- [Page text]:

------------------------

Each imported session creates a project-local artifact folder such as:

  • hol-artifacts/sessions/<session-name>/raw.codex.jsonl
  • hol-artifacts/sessions/<session-name>/normalized.events.jsonl
  • hol-artifacts/sessions/<session-name>/summary.json
  • hol-artifacts/sessions/<session-name>/metadata.json
  • hol-artifacts/sessions/<session-name>/report.html
  • hol-artifacts/sessions/<session-name>/report.css

HOL also generates the guided reporting site for each imported session under:

  • hol-artifacts/page/sessions/<session-name>/index.html
  • hol-artifacts/page/sessions/<session-name>/workflow-trace.html
  • hol-artifacts/page/sessions/<session-name>/qa-report.html
  • hol-artifacts/page/sessions/<session-name>/cost-efficiency.html
  • hol-artifacts/page/sessions/<session-name>/raw-metrics.html
  • hol-artifacts/page/sessions/<session-name>/glossary.html

And it refreshes the project-level landing page:

  • hol-artifacts/sessions/index.html

Guided Report Tabs

The guided site is the most important reporting surface in the current product.

------------------------

- [Excerpted records]:
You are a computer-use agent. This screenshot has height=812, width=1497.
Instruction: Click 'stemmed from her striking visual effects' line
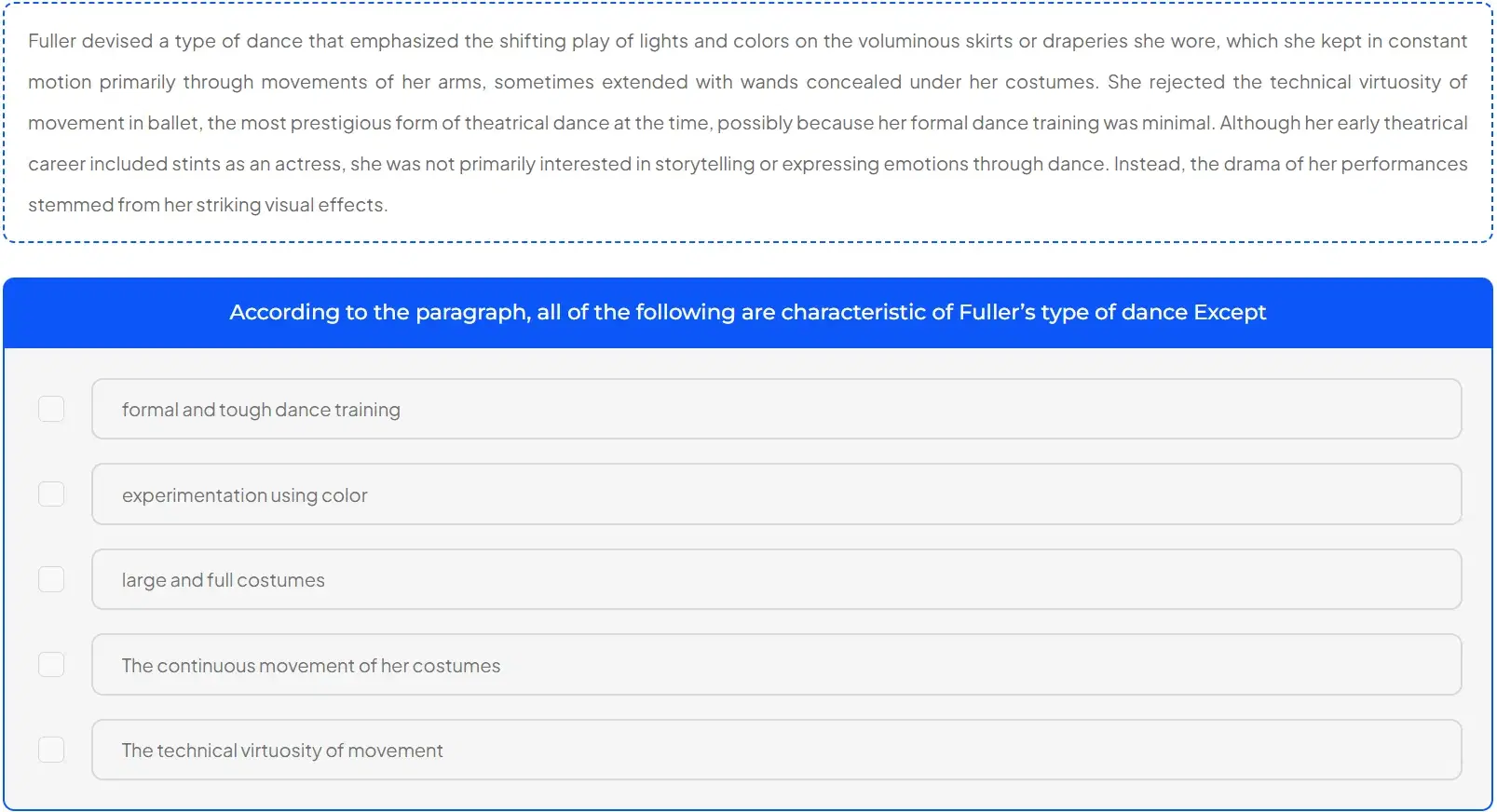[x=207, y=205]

------------------------

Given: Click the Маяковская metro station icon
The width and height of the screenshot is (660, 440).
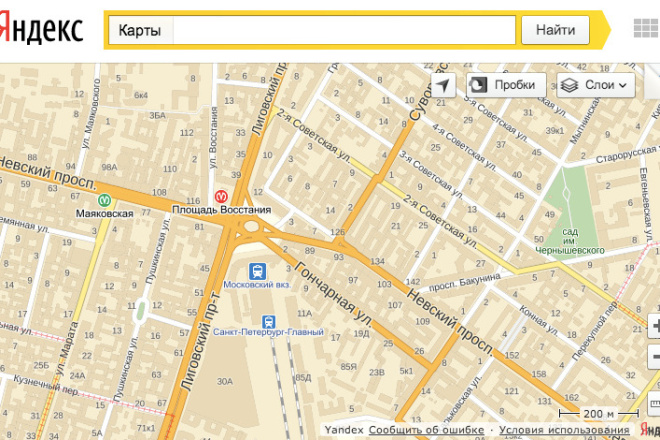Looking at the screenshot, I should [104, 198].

------------------------

- [What you need to do]:
1. According to the text on HOL session artifacts, which file is the project-level landing page that HOL refreshes?
2. Pick up the text on HOL session artifacts after its last sentence and keep writing it.

- [Answers]:
1. hol-artifacts/sessions/index.html

2.
Workflow Trace

This is the operational overview tab for one session. Use it to inspect:

  • skill activity
  • top tools
  • event timeline
  • attribution segments
  • most-touched files

This is usually the best first page when you want to understand how a session unfolded.

QA Report

This tab highlights quality and workflow-risk signals, including:

  • edited-without-read behavior
  • QA-oriented insight cards
  • suspicious workflow patterns worth reviewing

Cost & Efficiency

This tab focuses on session economics and throughput:

  • token totals
  • cache behavior
  • cost estimates
  • tokens by skill
  • skill token breakdown

Use it when comparing a “good answer but expensive session” against a more efficient one.

Raw Metrics

This tab is the audit-friendly layer. It renders the summary.json content directly and pairs it with attribution tables so you can move from high-level UI back to concrete serialized metrics.

Glossary

This tab explains the abstract reporting terms that show up in the guided site and in summary.json, including:

  • skill segments
  • boundary types
  • tool calling types
  • skill attribution buckets

Use it when onboarding someone new to the reporting model or when a metric label feels too internal.

Project Landing Page

The project-level landing page at hol-artifacts/sessions/index.html is now a dashboard-style overview of imported sessions.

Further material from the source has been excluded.